Denis Mazeaud critique cela, car cela aboutit à la "réification de l'enfant". En effet, parce qu'il ne s'agit plus que d'indemniser la victime, après avoir dit que l'enfant avait capacité délictuelle, la jurisprudence va ensuite affirmer que les parents sont à leur tour engagés, même s'ils démontrent qu'ils n'ont pas commis de faute, la jurisprudence finissant par dire qu'ils le sont encore, alors que l'enfant n'a commis aucune faute. Dès lors, l'enfant provoque la responsabilité des parents, comme la chose celle du gardien : mais l'enfant n'est pas une chose !
Cela est aggravé par l'évolution jurisprudentielle qui, en posant le principe de la responsabilité générale et objective du fait des personnes dont on a la garde par l'arrêt du 29 mars 1991, peut aussi bien concerner les parents du fait de leur enfant, en cumul de leur responsabilité spéciale et s'étendre à tout membre de la famille, comme l'a décidé la jurisprudence pour un beau-père, par exemple. Cela pourrait aussi s'appliquer au tuteur de l'enfant, plus impliqué que ne l'est un beau-père. Mais, selon l'auteur, on va d'effet pervers en effet pervers ! Car la tutelle est une charge, lourde et pour laquelle il n'y a aucune rémunération. La responsabilité détachée de la faute (donc la déresponsabilisation, remplacée par l'assurance) fragilise la tutelle.

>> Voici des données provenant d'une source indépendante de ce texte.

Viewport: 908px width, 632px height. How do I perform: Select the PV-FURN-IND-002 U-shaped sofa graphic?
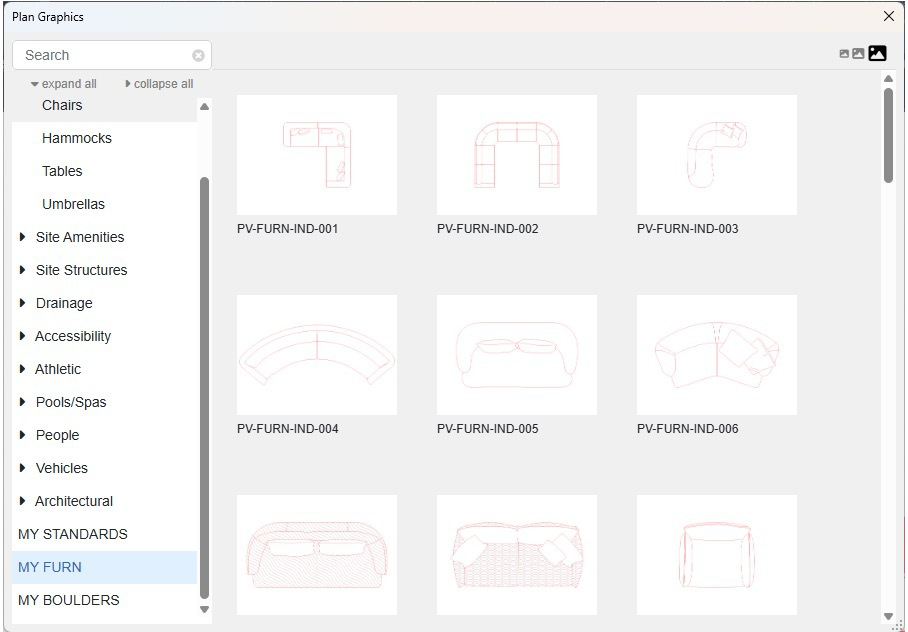coord(516,154)
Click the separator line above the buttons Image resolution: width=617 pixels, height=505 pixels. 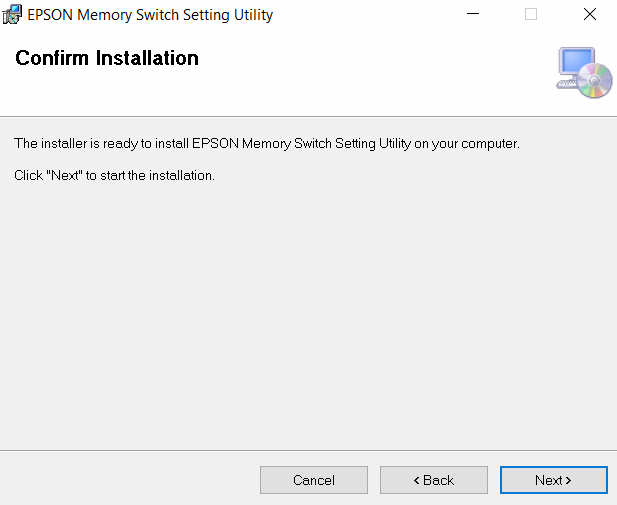point(308,450)
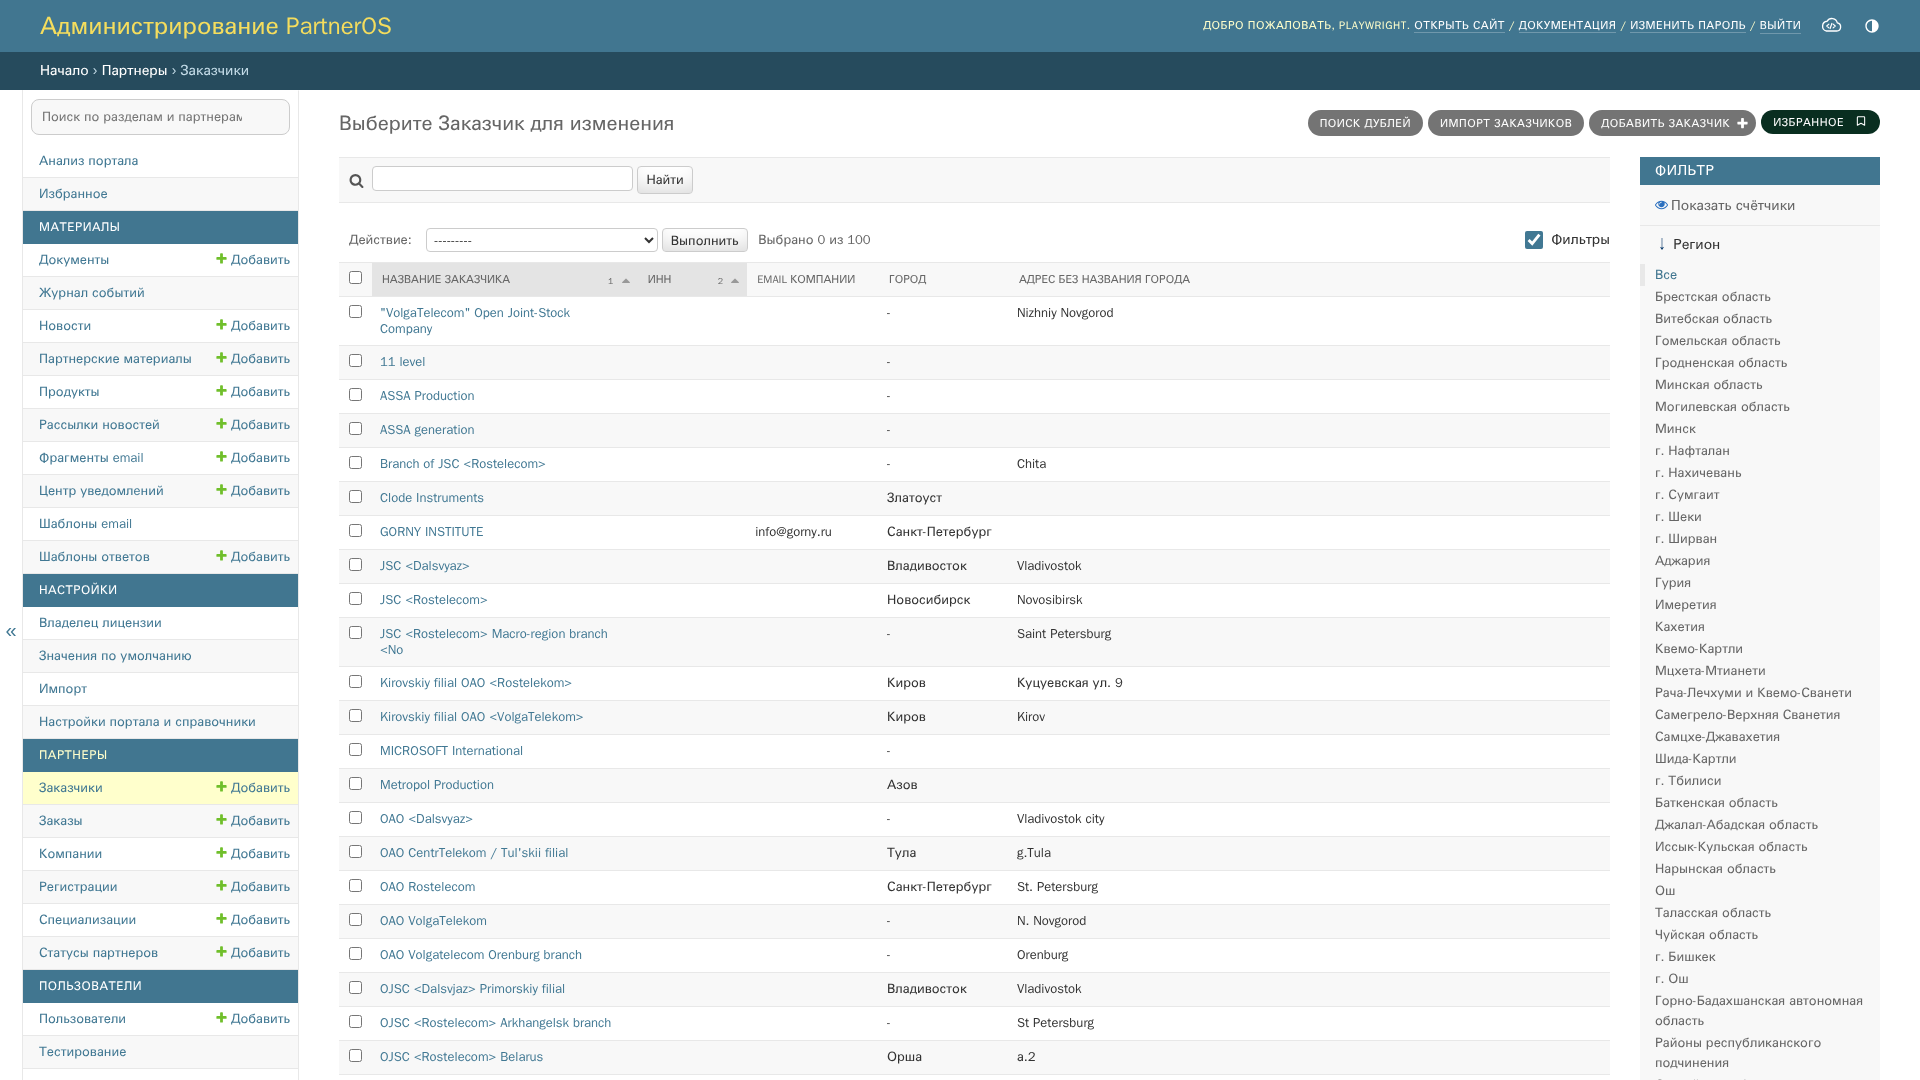Click the search magnifier icon
1920x1080 pixels.
pos(356,181)
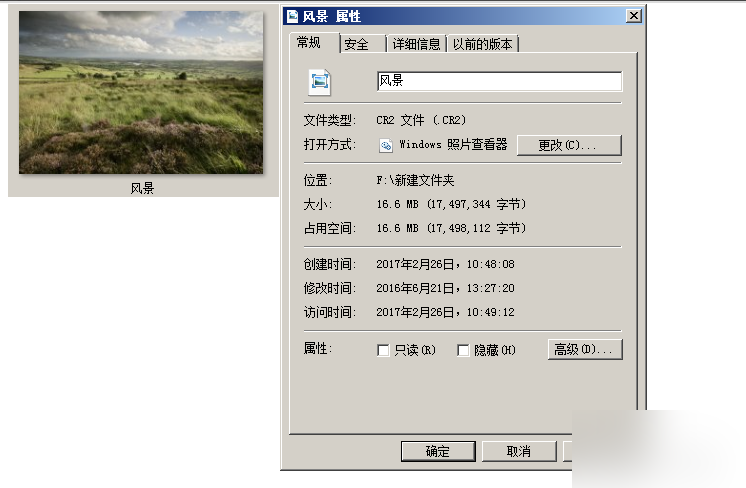The height and width of the screenshot is (488, 746).
Task: Open the 安全 tab
Action: tap(356, 44)
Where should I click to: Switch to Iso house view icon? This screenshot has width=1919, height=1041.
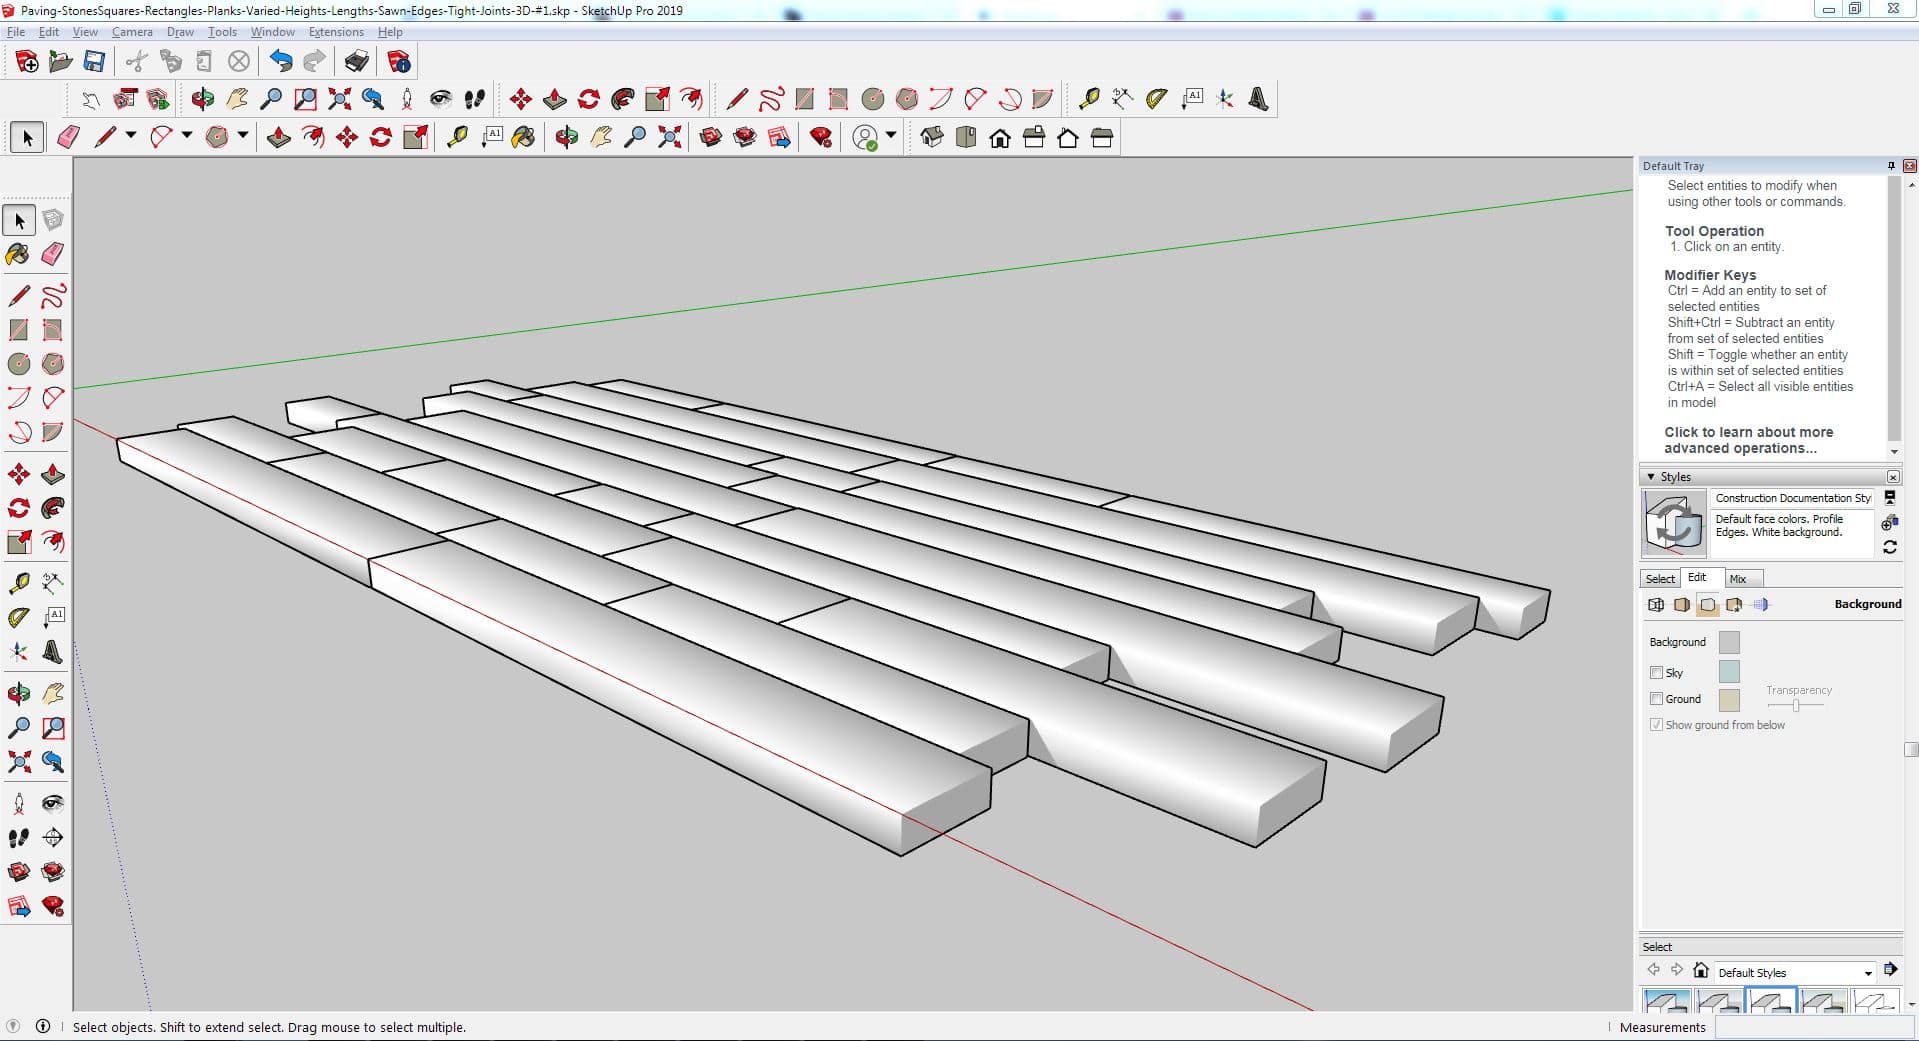click(932, 138)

La seconde partie de l'article est consacrée est "L'indemisation de la famille". La famille est ici encore le reflet d'un mouvement générale, puisqu'elle connaît une extension de l'indemnisation, aussi bien que la réification de la victime.
Les dommages indemnisés se multiplient, préjudices par ricochet, préjudices d'affection. L'exigence de "légitimité" du dommage se dissout, voire 'l'idée d'amoralisation du préjudice traduit l'indifférence de principe" du droit de la responsabilité civile à l'égard de "l'ordre moral".
"L'idéologie de la réparation" continue à des solutions telle que l'indemisation du dommage pour l'enfant né plutôt que de n'être pas né, accordée par l'arrêt d'Assemblée plénière du 16 novembre 2000, [Perruche->http://www.mafr.fr/spip.php?article2878].
Enfin, Denis Mazeaud finit son étrillage de l'évolution du droit positif en affirmant que la victime se trouve elle-même réifée par "l'idéologie de la réparation". En effet, on permet aussi des imdemnisation sans dommage, par exemple en reconnaissant la transmission aux héritiers du droit à obtenir réparation du dommage moral. Il est en de même, selon lui, lorsque les juges indemnisent le dommage moral d'une victime en état végétatif, car la victime devient alors un "pactole" pour la famille : la victime est réifiée.